In: Economics
Aging population has become a serious issue for many industrialized nations around the world. Lower birth rates or increasing life expectancy are the two key factors resulting in this phenomenon. Modern technology has brought tremendous breakthroughs in the medical sector that has significantly increased life expectancy rates. People are living longer than ever. Fertility rates are kept in check by governments for making decisions relating to the allocation of resources. Often, government policies may also contribute to the decline in the population. For instance, China relaxed its decades old one child policy in 2014 to deal with its rapidly declining workforce. An aging population increases the demand for retirement homes, healthcare services, rehabilitation centres. As a result, the government has to incur additional expenses on these requirements. More importantly, funds may have to be diverted from the key sectors like education and infrastructure to healthcare.
Shortage of Labour:
An aging population means, at some point, there is going to be shortage of labour due to lack of qualified and working age workers. An economy that finds it difficult to employ the needed labour suffers from low productivity, high labour costs and probable losses in the long run.
Japan had a life expectancy of 85 years in 2016. Increasing life expectancy along with low fertility rates have together contributed to the aging population of Japan. Healthcare costs become a priority for the government of such nations as they now have to incur additional expenses for keeping the health of the aging population in check. Though the aging population may have the competence to make their rightful contribution to the society, the declining workforce leads to mounting up of pressure on the productive/working population. Nations may frame liberal immigration policies to fill in the gap between labour demand and labour supply. For instance, nations like Australia and Canada encourage qualified workforce from other nations to migrate to their nation and help their economy grow. This diversification of workforce, however, isn’t always helpful as immigrants may not match the exact job profiles that need filling up.

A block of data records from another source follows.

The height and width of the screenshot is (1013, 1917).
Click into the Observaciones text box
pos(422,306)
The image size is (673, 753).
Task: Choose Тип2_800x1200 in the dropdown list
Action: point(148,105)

Changes in economic setting:
An economy with a declining workforce will have different demand patterns than those with an increasing workforce. Retired people have different needs and their medical expenditure is also higher than the working age group. Investments in the healthcare sector become important for such economies. As the retired population receives only a fixed income, the government has the problem of balancing the loss in tax revenues and the additional expenditure on medical services for sustenance.